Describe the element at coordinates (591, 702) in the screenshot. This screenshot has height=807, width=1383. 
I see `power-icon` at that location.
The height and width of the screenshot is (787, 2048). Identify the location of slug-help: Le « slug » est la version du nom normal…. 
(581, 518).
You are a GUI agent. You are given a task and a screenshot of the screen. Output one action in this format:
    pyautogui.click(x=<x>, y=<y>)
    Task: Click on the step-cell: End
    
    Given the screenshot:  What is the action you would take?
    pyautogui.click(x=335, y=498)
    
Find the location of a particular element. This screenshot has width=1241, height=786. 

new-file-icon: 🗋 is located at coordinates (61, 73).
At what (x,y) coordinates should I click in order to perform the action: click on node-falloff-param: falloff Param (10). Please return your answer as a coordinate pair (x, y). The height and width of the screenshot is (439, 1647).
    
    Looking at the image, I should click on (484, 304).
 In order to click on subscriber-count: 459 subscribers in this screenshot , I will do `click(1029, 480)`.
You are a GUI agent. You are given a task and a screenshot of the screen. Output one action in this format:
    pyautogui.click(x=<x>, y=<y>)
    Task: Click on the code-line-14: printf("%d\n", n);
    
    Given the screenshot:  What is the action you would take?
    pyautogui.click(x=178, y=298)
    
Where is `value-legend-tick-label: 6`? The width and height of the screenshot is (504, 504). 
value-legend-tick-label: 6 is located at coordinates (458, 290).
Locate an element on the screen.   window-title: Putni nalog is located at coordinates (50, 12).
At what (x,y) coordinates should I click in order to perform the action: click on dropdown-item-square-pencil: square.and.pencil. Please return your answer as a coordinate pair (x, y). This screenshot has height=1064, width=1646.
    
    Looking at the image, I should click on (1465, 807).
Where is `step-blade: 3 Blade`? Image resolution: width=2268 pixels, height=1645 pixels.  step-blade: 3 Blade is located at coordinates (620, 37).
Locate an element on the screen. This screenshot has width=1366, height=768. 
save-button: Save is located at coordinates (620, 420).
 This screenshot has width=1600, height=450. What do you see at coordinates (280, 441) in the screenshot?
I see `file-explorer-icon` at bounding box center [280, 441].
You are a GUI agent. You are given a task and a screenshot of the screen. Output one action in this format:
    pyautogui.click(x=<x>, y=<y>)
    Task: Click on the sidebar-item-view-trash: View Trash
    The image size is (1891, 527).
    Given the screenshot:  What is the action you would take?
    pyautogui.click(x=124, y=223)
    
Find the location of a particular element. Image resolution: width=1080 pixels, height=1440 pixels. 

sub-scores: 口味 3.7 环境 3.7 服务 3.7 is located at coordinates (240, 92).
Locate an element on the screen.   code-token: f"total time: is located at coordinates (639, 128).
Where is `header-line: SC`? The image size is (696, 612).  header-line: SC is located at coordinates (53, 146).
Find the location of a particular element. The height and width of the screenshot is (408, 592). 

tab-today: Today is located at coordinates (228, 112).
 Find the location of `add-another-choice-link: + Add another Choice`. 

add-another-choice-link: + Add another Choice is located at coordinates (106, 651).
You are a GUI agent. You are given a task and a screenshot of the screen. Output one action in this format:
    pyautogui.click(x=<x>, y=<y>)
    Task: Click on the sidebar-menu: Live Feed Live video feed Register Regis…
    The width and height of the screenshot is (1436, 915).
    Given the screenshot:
━━━━━━━━━━━━━━━━
▶ _Directions for this task_
Reproduce the lines between the one holding "Find the location of a particular element. This" and the one holding "In order to click", inclusive, without changing anything.

▶ _Response to this task_
Find the location of a particular element. This screenshot has width=1241, height=786. 

new-file-icon: 🗋 is located at coordinates (61, 73).
At what (x,y) coordinates should I click in order to perform the action: click on node-falloff-param: falloff Param (10). Please return your answer as a coordinate pair (x, y). The height and width of the screenshot is (439, 1647).
    
    Looking at the image, I should click on (484, 304).
 In order to click on subscriber-count: 459 subscribers in this screenshot , I will do `click(1029, 480)`.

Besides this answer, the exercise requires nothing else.